THE MAN WITHIN MY HEAD
By Pico Iyer Knopf. 242 pp. $25.95
Artists are haunted by their influences. Picasso competed with Matisse, Jimi Hendrix tried to best Little Richard, and, after 50-plus books, Stephen King is still trying to outdo H.P. Lovecraft. For novelist and journalist Pico Iyer, one forebear looms so large that he’s written a book about him: “The Man Within My Head.”
“Graham Greene could never be a fantasy figure for me,” Iyer writes of the British author whose novels include “The Ministry of Fear,” “The Heart of the Matter” and “The Quiet American.” “If anything, as the product of the England where I grew up, he was part of all that I was trying to put behind me. . . . But there he is, in spite of everything.”
Don’t believe Iyer: It makes perfect sense that he would be a Greene superfan. Both felt out of place at boarding school; Iyer, a travel writer, calls Greene, who wrote many books about colonials, “the patron saint of the foreigner alone.” But the intensely serious and, occasionally, seriously ridiculous connections that Iyer traces between himself and Greene go beyond literary influence. Each saw his home burn down, feared dentists (for Greene a dentist was “really a priest in a different kind of white robe, administering suffering as a way . . . of keeping greater suffering at bay”) and lived in the shadow of his father.

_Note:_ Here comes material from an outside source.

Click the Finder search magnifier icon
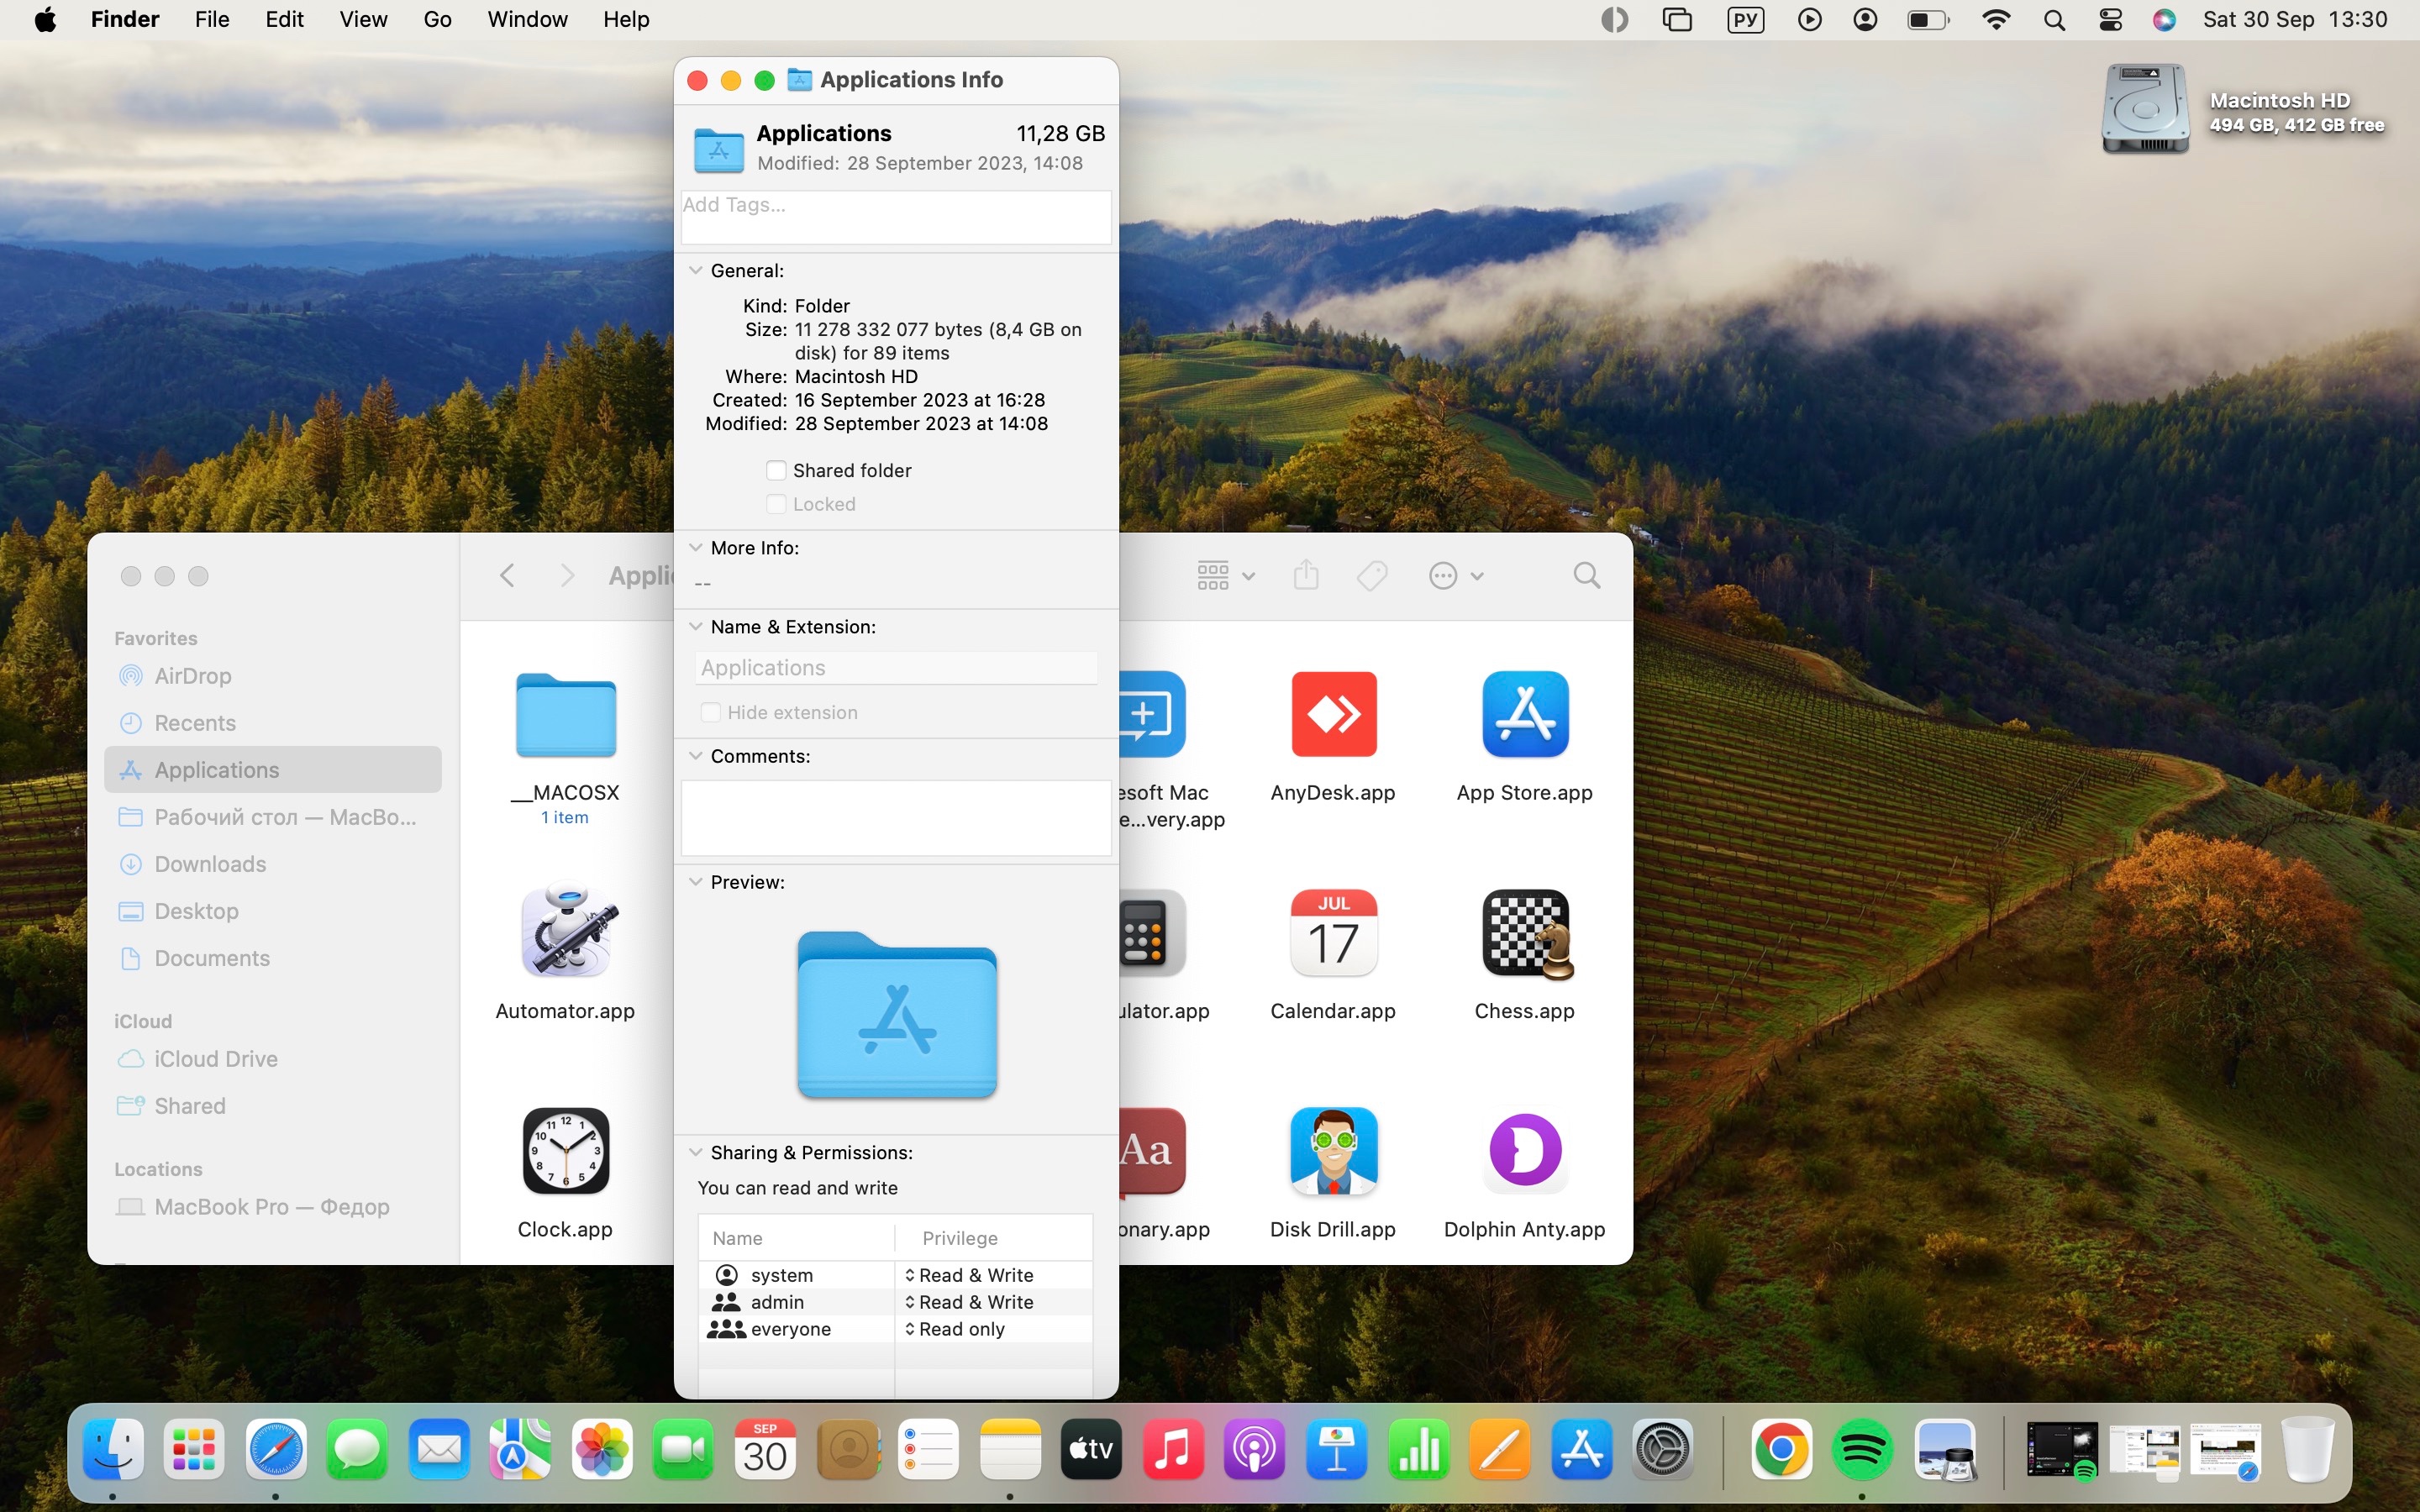This screenshot has height=1512, width=2420. point(1586,575)
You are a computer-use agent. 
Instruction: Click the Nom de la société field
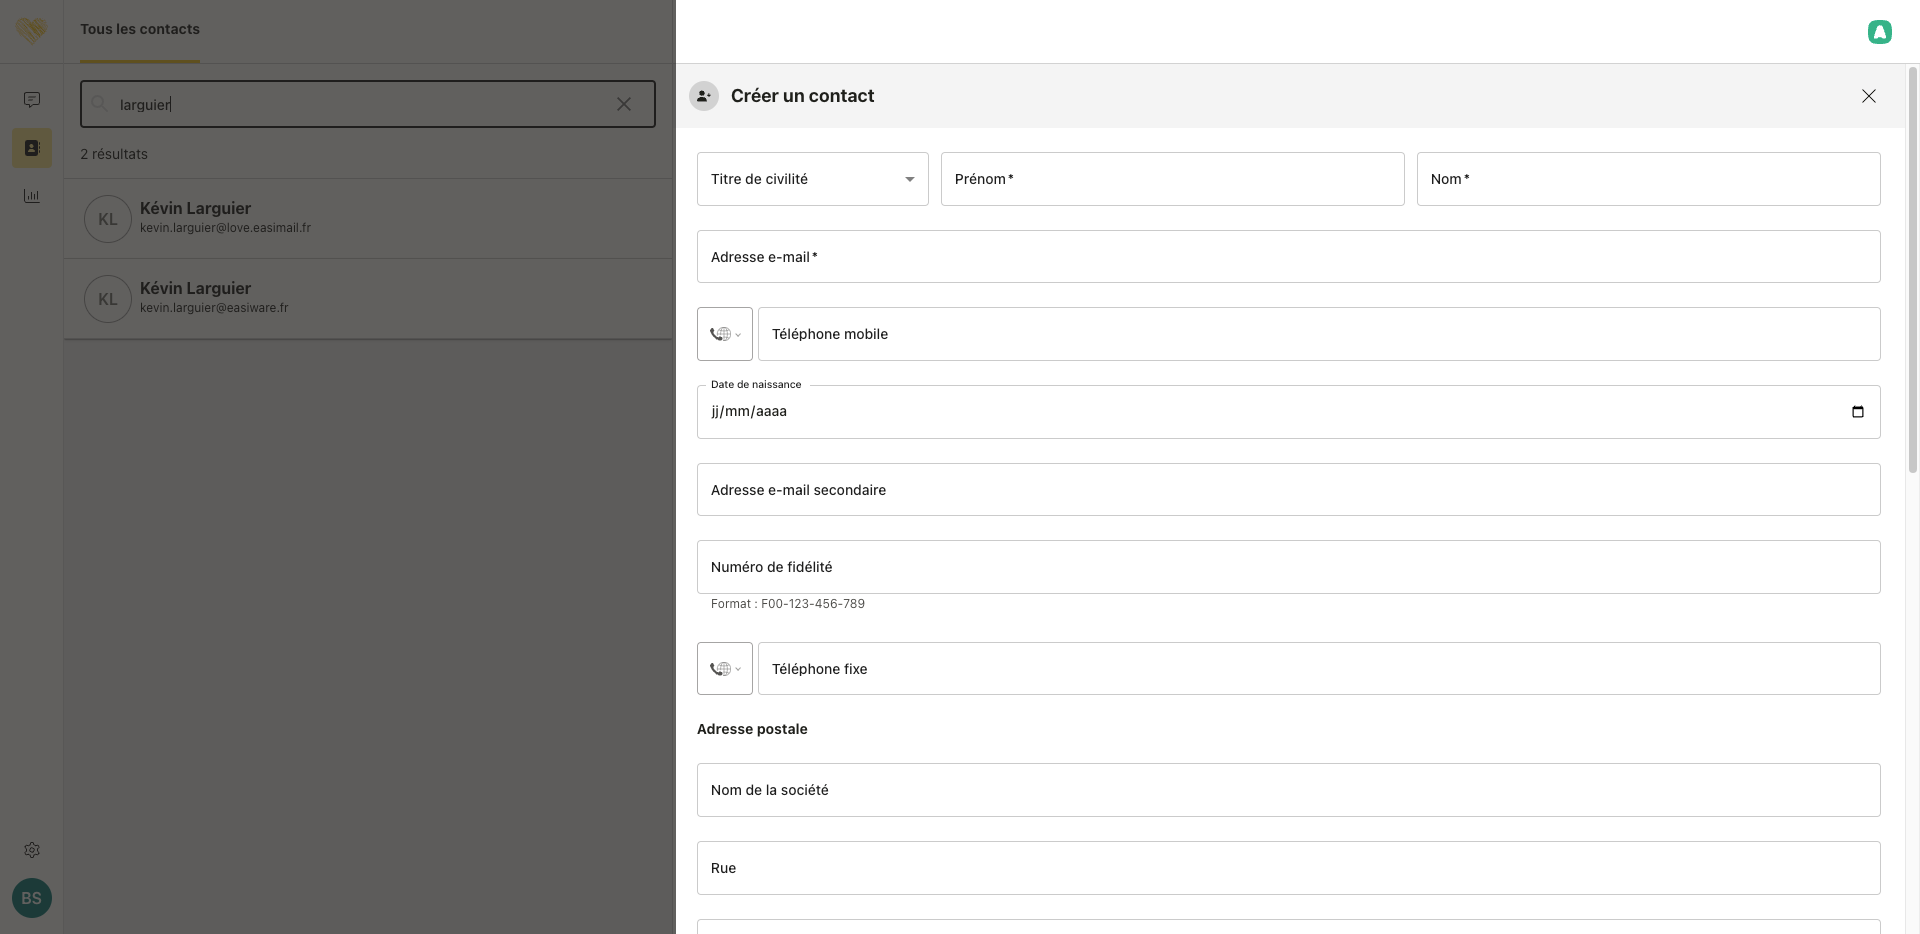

Greene’s was the headmaster at his boarding school, while Iyer’s was the Gandhi scholar Raghavan N. Iyer. Why wouldn’t a British-born, Oxford-educated Indian author transplanted to California relate to another self-conscious, terminally uncomfortable novelist?
“An adopted father can never die,” says Iyer, who once wrote an introduction to a Greene short-story collection and even corresponded with the author. “That’s one of the great advantages he has over a real one.” This jumbled, impressionistic tribute doesn’t succeed as memoir or biography, but offers a window on a classic author’s formidable legacy.